How one program curtails the sex abuse that skyrocketed after Haiti earthquake
Melanie Megevand brings women and their husbands together to talk openly about sexual abuse, which helps to relieve tensions at home.
Melanie Stetson Freeman/Staff/File
The women came first, gathering under a roofed plywood shack to learn basic skills that could help them get a job – to sew or speak English.
The meetings soon turned into a sort of group therapy, where they discussed the pressures of living in a squalid, crowded camp with 26,000 earthquake survivors.
But it wasn’t until their husbands joined them that the daily gatherings gave a few dozen Haitians a way to talk openly about sexual abuse – a problem that experts say has grown since last year’s earthquake.
“At first it was like 15 or 20 guys who came down to complain that their wives were spending too much time here,” says Franklin Fontaine, who has led the group meetings. “But then we all got together and sat down. … It was unbelievable, for many of them it was the first time they had ever said the words ‘domestic violence.’”

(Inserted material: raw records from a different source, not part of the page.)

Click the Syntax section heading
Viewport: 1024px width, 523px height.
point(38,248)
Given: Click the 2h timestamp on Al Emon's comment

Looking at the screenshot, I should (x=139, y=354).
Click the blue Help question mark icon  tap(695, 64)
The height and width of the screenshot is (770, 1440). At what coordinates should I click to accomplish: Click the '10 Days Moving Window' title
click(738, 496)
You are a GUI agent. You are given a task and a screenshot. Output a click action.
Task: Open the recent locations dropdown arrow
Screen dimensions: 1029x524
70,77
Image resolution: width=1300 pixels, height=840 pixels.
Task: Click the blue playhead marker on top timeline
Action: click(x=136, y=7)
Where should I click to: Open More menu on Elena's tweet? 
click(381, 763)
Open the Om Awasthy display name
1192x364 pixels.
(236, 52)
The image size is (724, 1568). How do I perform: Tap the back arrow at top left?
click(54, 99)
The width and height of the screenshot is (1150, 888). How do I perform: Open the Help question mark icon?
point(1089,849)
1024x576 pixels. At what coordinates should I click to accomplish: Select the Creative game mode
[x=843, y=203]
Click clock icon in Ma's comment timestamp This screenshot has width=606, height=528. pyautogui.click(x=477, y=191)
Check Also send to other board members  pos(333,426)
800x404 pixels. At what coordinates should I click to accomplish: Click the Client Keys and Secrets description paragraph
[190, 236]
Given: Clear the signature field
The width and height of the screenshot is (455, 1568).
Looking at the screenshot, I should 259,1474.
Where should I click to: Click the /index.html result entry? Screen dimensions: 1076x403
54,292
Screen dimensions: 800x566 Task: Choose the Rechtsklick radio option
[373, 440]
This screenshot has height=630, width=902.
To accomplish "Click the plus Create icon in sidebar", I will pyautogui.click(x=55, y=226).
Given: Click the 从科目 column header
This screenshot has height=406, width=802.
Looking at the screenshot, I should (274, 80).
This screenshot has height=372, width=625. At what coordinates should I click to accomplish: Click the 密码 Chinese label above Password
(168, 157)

Amid a grim year of sexual violence that has plagued camps across Haiti, projects like this one, grounded in community involvement, have proved successful.
Even before a 7.0-magnitude earthquake devastated this impoverished Caribbean country one year ago today, Haiti struggled to protect women from rape and domestic violence. In the nearly two years after the 2004 coup that toppled President Jean-Bertrand Aristide, an average of 1,600 rapes were being committed every month, a study published in The Lancet medical journal found.